At Goodyear Ballpark, Reds fans can enjoy a Skyline Chili dog, and you’ll find Cleveland’s famous Bertram Ballpark Mustard as well. The legendary garlic fries served at the San Francisco Giants’ home stadium in California delight Bay Area residents at Scottsdale Stadium. Ike’s deli sandwiches, another Bay Area favorite, are a signature food at Mesa’s Hohokam Stadium, spring training ground of the Oakland Athletics. The park, once the Cubs’ spring base, boasts the most shaded seats in the league and largest scoreboard as well.

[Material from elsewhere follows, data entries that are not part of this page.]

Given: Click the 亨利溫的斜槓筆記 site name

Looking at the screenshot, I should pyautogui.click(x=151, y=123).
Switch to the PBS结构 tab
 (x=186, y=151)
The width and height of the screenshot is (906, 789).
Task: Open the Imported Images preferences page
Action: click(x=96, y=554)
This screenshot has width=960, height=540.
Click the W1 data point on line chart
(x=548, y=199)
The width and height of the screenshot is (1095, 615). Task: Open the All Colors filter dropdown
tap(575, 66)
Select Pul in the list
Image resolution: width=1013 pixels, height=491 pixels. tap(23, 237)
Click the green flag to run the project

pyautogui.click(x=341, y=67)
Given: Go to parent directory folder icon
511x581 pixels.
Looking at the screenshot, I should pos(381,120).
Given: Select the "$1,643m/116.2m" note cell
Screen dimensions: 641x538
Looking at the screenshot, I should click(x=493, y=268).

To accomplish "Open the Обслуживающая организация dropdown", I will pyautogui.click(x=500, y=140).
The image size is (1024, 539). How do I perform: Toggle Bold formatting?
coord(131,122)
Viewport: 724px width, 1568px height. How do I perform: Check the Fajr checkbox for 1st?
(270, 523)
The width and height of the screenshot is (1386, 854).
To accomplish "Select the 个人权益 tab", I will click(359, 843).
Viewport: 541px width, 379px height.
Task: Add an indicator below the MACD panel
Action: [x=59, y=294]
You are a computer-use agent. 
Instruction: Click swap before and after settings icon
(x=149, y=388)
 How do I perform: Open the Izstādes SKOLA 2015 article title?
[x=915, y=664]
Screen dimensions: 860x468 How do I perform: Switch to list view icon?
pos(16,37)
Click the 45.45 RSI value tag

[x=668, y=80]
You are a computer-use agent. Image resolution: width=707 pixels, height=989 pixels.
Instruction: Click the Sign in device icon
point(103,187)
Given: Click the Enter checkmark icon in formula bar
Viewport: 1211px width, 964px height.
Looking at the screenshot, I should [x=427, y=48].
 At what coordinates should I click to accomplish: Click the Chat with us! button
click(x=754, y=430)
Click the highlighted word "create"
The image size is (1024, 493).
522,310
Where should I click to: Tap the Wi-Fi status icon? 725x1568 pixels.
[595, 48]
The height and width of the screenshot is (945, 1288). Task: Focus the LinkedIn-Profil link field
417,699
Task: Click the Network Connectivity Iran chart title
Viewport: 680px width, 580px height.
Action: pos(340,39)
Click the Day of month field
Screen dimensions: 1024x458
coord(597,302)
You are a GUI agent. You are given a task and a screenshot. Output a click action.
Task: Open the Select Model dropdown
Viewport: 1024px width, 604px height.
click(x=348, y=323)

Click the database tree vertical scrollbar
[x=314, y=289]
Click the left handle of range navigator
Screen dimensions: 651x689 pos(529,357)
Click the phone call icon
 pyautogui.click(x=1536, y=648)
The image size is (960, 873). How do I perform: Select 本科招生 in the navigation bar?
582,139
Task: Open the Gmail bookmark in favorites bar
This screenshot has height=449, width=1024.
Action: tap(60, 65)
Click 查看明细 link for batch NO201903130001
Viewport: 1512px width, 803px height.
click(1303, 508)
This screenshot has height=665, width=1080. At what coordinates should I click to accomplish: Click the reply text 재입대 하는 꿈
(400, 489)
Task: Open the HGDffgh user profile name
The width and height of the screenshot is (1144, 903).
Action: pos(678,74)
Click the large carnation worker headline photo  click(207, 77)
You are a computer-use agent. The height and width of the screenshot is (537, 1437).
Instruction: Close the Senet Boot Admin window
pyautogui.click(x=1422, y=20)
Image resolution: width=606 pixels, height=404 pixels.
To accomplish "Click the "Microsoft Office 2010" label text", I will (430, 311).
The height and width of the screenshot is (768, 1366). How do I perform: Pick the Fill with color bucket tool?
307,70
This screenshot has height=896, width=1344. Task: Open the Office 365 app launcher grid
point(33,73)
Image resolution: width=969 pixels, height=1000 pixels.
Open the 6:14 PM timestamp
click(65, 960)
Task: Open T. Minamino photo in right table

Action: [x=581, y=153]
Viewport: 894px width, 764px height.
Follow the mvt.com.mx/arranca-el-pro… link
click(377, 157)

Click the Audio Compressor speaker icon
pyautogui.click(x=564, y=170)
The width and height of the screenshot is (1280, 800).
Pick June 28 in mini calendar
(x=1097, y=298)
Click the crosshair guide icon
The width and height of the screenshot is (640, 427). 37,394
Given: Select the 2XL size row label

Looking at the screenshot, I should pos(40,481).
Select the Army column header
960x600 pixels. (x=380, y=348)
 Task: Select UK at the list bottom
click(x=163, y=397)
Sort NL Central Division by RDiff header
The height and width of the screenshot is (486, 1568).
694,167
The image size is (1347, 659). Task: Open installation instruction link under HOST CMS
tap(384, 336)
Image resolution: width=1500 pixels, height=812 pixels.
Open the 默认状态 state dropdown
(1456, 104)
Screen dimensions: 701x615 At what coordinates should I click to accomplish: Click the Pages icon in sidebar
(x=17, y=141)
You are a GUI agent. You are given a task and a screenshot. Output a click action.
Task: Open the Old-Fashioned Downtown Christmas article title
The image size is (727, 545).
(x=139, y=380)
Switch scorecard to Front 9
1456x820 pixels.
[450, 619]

To enhance the fan experience and the conditions for ballplayers, spring training parks keep their facilities up to date by investing in renovations. The Los Angeles Angels’ picturesque Tempe Diablo Stadium in Tempe, for example, has announced plans for major improvements to be done in two phases. The oldest Cactus League park, it was built in 1968. Phase 1 of the planned renovation, which could be ready for spring training 2022, includes a new, three-level building on the third base side of the stadium to house a home team locker room, suites, Angels offices and a team store. Phase 2 of the redesign includes a new outfield concourse to create a 360-degree concourse experience around the park, along with new shade structures, modernized restrooms and better traffic flow outside the facility.
For a glimpse of the Cactus League through the years, true baseball fans make a pilgrimage to the Mesa Historical Museum, where the exhibit Play Ball: The Arizona Spring Training Experience traces the league’s history. The story is told through photos, a 20-minute video and memorabilia, including autographed baseballs, bats and jerseys.
The 2022 spring training season in Arizona begins February 26 and continues through March 28.
Balls and strikes … pleasant weather … a change of scenery. It’s a win-win for snowbirds and others seeking refuge in Arizona’s Valley of the Sun. Lovers of America’s pastime agree: It doesn’t get any better than this.